Cuando llegué, aparqué frente a la puerta casi de manera autómata y salí del auto pisando fuerte —resultaba sencillo irradiar ira de cada uno de mis poros—. Atravesé el vestíbulo en un revuelo, pasé por un lado de la sala y me dirigí a las escaleras que conducían al segundo piso, donde estaba mi habitación.

—Buenas Tardes, Tía —escuché que decía una voz con aire divertido— ¿Cómo estuvo tu día? —Preguntó y se respondió a sí misma—: Oh, bien, gracias por preguntar ¿Y el tuyo? ¡De maravilla! Me alegra que estés temprano en casa. Sí a mí también...

Me detuve en seco, había estado tan inmersa en mis asuntos existenciales que no había notado su presencia, en realidad, no esperaba que estuviera allí, normalmente llegaba para la hora de cenar.

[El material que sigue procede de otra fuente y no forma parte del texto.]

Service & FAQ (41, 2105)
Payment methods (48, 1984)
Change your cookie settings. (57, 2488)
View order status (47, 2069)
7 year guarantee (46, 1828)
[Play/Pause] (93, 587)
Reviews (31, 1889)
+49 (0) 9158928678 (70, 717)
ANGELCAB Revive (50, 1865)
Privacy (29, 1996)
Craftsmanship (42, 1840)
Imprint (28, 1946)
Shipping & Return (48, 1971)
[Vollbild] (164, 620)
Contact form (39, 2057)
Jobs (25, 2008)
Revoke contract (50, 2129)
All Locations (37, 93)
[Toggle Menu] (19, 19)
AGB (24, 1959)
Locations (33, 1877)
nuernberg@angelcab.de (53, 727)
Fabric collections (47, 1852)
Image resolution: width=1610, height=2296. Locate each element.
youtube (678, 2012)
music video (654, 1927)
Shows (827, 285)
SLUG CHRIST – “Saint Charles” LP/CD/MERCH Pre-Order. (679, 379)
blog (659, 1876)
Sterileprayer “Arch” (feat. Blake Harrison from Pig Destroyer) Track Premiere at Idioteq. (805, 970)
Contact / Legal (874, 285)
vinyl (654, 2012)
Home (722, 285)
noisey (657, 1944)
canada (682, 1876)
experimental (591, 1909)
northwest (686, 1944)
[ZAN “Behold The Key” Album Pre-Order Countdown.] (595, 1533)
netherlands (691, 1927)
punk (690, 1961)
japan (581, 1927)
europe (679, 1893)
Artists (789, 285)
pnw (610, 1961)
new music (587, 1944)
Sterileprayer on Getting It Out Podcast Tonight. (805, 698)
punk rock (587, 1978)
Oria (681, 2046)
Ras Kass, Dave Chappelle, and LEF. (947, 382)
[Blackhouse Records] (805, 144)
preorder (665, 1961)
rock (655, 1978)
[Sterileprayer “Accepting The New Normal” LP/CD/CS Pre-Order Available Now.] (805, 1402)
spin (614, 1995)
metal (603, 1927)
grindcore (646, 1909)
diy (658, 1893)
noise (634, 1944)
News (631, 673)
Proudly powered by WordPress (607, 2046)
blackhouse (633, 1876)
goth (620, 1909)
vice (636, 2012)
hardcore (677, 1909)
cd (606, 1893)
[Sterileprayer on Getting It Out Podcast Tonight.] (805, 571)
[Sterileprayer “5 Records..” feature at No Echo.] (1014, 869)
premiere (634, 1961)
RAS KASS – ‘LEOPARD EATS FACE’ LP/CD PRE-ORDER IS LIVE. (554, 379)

Cerré los ojos y respiré profundo en un intento de controlar mi impulsivo carácter; entonces, giré para bajar los escalones que había subido, y dirigí mi rumbo a la pequeña sala, donde provenía su voz. Esbocé la mejor sonrisa que pude, mi humor para un interrogatorio no era precisamente el adecuado.

Juliette, mi tía, estaba sentada en uno de los mullidos sofás color blanco que amueblaban la estancia, dejó a un lado el libro que estaba leyendo y se quitó las gafas para verme, sonrió y soltó una risita amable. Era sólo mi tía, la hermana de mi padre, pero guardaba gran parecido conmigo, excepto porque ella era mayor —y era guapa porque se maquillaba, arreglaba el cabello y su estilo de moda yo lo definía como vanguardista—, tenía un aire de madurez que incitaba confianza, a pesar de que era joven, daba la impresión de que había vivido más de lo que su edad profesaba. Ella tenía el rostro ovalado, aunque un poco más redondo que el mío, y ojos marrones que podían lanzar miradas penetrantes, amables o inquisitivas dependiendo de la situación, su mirada era poderosa, según mi abuelo.

—Lo siento... no pensé que estarías en casa —le dije, mi voz se escuchó sombría a pesar de mis grandes esfuerzos por tranquilizarme.

Sonó más como un reproche que como una disculpa.